## Exercise instructions
Take the line that holds "Given: Expand more" and every line after it to the end of the entries, and repeat them exactly without the pictures.
_ _ _
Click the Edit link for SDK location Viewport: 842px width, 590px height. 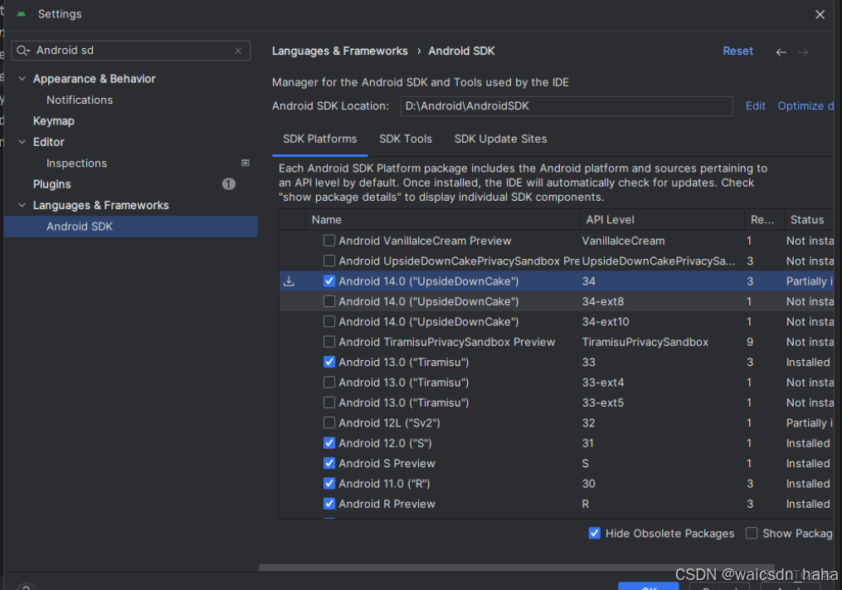coord(755,105)
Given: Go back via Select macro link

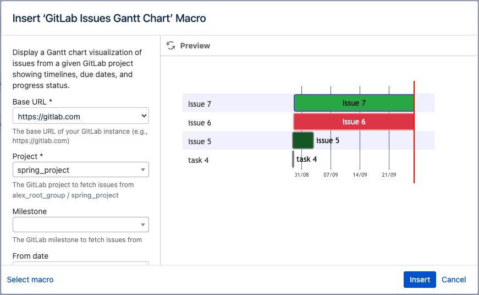Looking at the screenshot, I should click(x=30, y=280).
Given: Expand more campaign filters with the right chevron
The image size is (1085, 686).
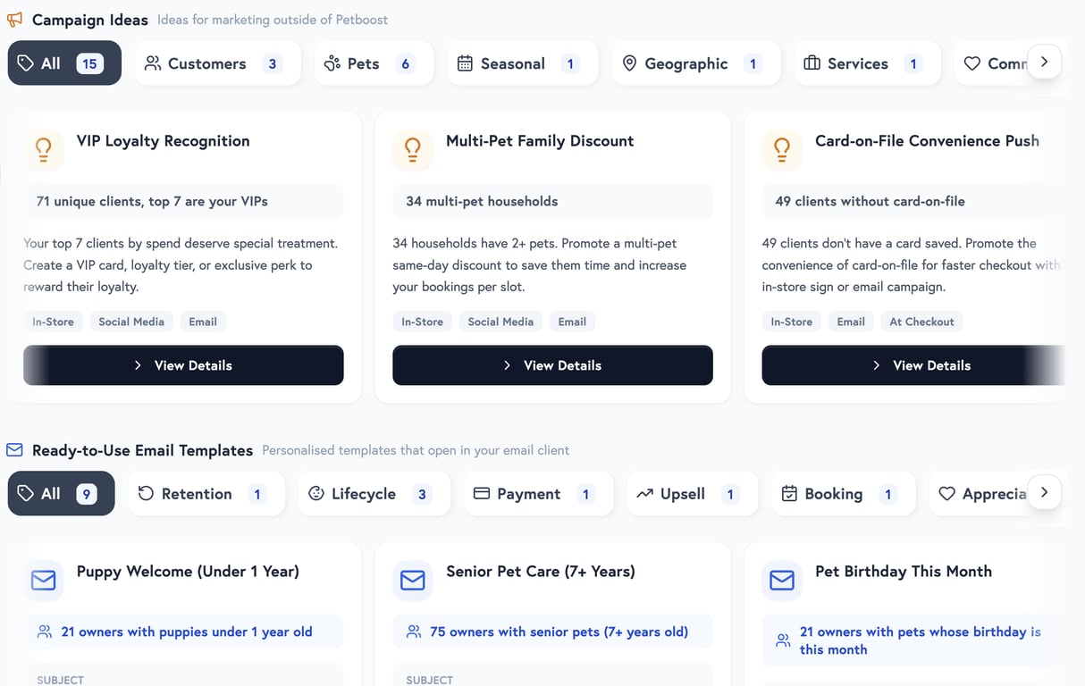Looking at the screenshot, I should click(1044, 61).
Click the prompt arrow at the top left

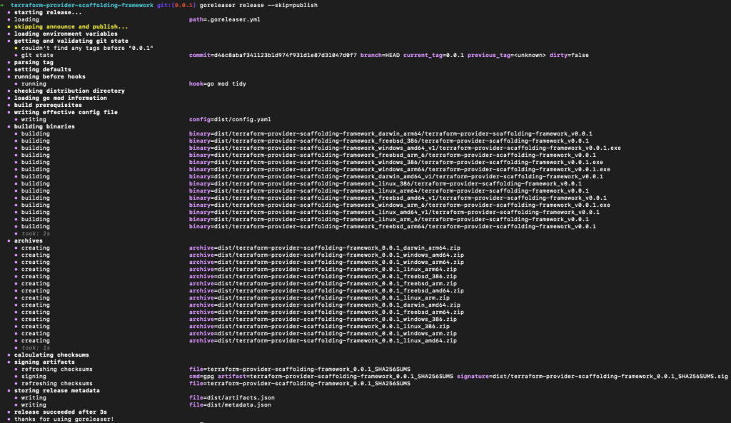click(x=4, y=5)
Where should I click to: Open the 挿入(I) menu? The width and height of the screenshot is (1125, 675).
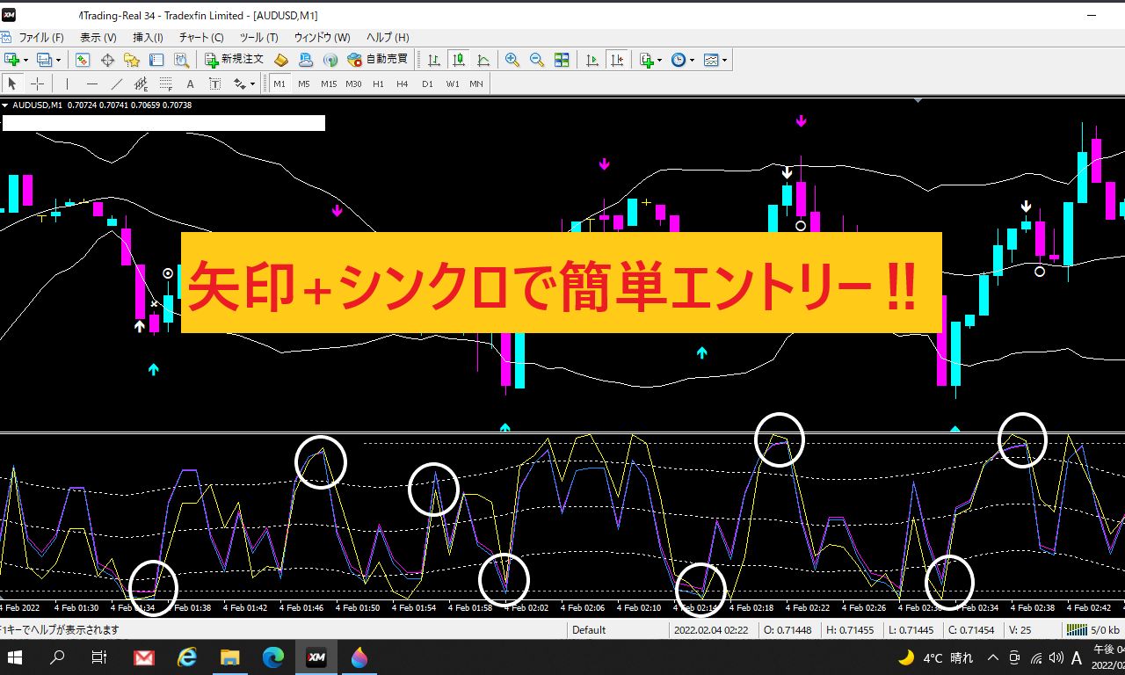[x=148, y=38]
_ _ _
## Output for this exercise
Given: Expand more campaign filters with the right chevron
The image size is (1085, 686).
Looking at the screenshot, I should click(1044, 61).
Click the prompt arrow at the top left

click(x=4, y=5)
Where should I click to: Open the 挿入(I) menu? The width and height of the screenshot is (1125, 675).
[x=148, y=38]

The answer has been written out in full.